The benefits Astronomy could gain by performing multi-slit spectroscopy in a space mission is renown. Digital Micromirror Devices (DMD), developed for consumer applications, represent a potentially powerful solution. They are currently studied in the context of the EUCLID project. EUCLID is a mission dedicated to the study of Dark Energy developed under the ESA Cosmic Vision programme. EUCLID is designed with 3 instruments on-board: a Visual Imager, an Infrared Imager and an Infrared Multi-Object Spectrograph (ENIS). ENIS is focused on the study of Baryonic Acoustic Oscillations as the main probe, based on low-resolution spectroscopic observations of a very large number of high-z galaxies, covering a large fraction of the whole sky. To cope with these challenging requirements, a highmultiplexing spectrograph, coupled with a relatively small telescope (1.2m diameter) has been designed. Although the current baseline is to perform slit-less spectroscopy, an important option to increase multiplexing rates is to use DMDs as electronic reconfigurable slit masks. A Texas Instrument 2048x1080 Cinema DMD has been selected, and space validation studies started, as a joint ESA-ENIS Consortium effort. Around DMD, a number of suited optical systems has been developed to project sky sources onto the DMD surface and then, to disperse light onto IR arrays. A detailed study started, both at system and subsystem level, to validate the initial proposal. Here, main results are shown, making clear that the use of DMD devices has great potential in Astronomical Instrumentation.

Paper Details

Date Published: 26 August 2009
PDF: 10 pages
Proc.

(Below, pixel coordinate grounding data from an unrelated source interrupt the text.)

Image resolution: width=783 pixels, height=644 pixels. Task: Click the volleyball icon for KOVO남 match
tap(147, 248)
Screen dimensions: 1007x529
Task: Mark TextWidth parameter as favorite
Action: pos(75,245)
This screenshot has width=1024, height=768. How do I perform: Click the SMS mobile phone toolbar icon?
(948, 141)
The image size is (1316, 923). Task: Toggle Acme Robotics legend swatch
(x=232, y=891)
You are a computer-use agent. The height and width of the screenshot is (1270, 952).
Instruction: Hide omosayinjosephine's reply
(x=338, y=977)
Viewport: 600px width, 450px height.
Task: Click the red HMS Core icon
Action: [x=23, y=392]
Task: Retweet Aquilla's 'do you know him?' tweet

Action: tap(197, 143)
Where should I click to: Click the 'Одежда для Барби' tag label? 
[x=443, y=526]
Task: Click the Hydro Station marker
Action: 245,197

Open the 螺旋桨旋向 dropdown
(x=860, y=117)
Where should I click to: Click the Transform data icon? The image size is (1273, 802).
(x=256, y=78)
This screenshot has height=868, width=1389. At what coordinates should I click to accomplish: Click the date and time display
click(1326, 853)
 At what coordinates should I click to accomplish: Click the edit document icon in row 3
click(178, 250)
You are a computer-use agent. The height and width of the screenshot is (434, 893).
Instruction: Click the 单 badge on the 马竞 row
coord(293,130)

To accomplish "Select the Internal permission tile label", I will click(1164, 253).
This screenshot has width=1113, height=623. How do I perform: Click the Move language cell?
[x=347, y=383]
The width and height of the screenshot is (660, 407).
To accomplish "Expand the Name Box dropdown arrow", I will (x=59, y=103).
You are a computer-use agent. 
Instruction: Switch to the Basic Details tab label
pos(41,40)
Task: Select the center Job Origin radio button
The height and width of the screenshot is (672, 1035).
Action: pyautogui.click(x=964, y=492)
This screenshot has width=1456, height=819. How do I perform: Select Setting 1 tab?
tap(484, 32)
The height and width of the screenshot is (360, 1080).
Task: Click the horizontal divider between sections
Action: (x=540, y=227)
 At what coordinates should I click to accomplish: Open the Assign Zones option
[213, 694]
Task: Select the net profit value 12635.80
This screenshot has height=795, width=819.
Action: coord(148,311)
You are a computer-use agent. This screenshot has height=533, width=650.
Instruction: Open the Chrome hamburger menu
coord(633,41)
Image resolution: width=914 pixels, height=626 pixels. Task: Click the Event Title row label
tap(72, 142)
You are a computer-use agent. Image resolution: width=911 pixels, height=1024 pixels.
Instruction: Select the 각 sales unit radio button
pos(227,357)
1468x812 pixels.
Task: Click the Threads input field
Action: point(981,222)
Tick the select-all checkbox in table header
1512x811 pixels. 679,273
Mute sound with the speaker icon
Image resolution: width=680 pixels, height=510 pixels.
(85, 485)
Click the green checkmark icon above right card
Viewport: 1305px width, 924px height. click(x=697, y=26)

SPIE 7436, UV/Optical/IR Space Telescopes: Innovative Technologies and Concepts IV, 74360O (26 August 2009); doi: 10.1117/12.825641
Show Author Affiliations
P. Spanò, Osservatorio Astronomico di Brera, INAF (Italy)
F. Zamkotsian, Lab. d'Astrophysique de Marseille, CNRS (France)
R. Content, Durham Univ. (United Kingdom)
R. Grange, Lab. d'Astrophysique de Marseille, CNRS (France)
M. Robberto, Space Telescope Science Institute (United States)
L. Valenziano, Instituto Astrofisica Spaziale Fisica Cosmica, INAF (Italy)
F. M. Zerbi, Osservatorio Astronomico di Brera, INAF (Italy)
R. M. Sharples, Durham Univ. (United Kingdom)
F. Bortoletto, Osservatorio Astronomico di Padova, INAF (Italy)
V. De Caprio, Instituto Astrofisica Spaziale Fisica Cosmica, INAF (Italy)
L. Martin, Lab. d'Astrophysique de Marseille, CNRS (France)
A. De Rosa, Instituto Astrofisica Spaziale Fisica Cosmica, INAF (Italy)
P. Franzetti, Instituto di Astrofisica Sapzial di Milano, INAF (Italy)
E. Diolaiti, Osservatorio Astronomico di Brera, INAF (Italy)
B. Garilli, Instituto Astrofisica Spaziale Fisica Cosmica, INAF (Italy)
L. Guzzo, Osservatorio Astronomico di Brera, INAF (Italy)
P. Leutenegger, Thales Alenia Spazio Italia (Italy)
M. Scodeggio, Instituto Astrofisica Spaziale Fisica Cosmica, INAF (Italy)
R. Vink, TNO Science and Industry (Netherlands)
G. Zamorani, Osservatorio Astronomico di Bologna, INAF (Italy)
A. Cimatti, Univ. degli Studi di Bologna (Italy)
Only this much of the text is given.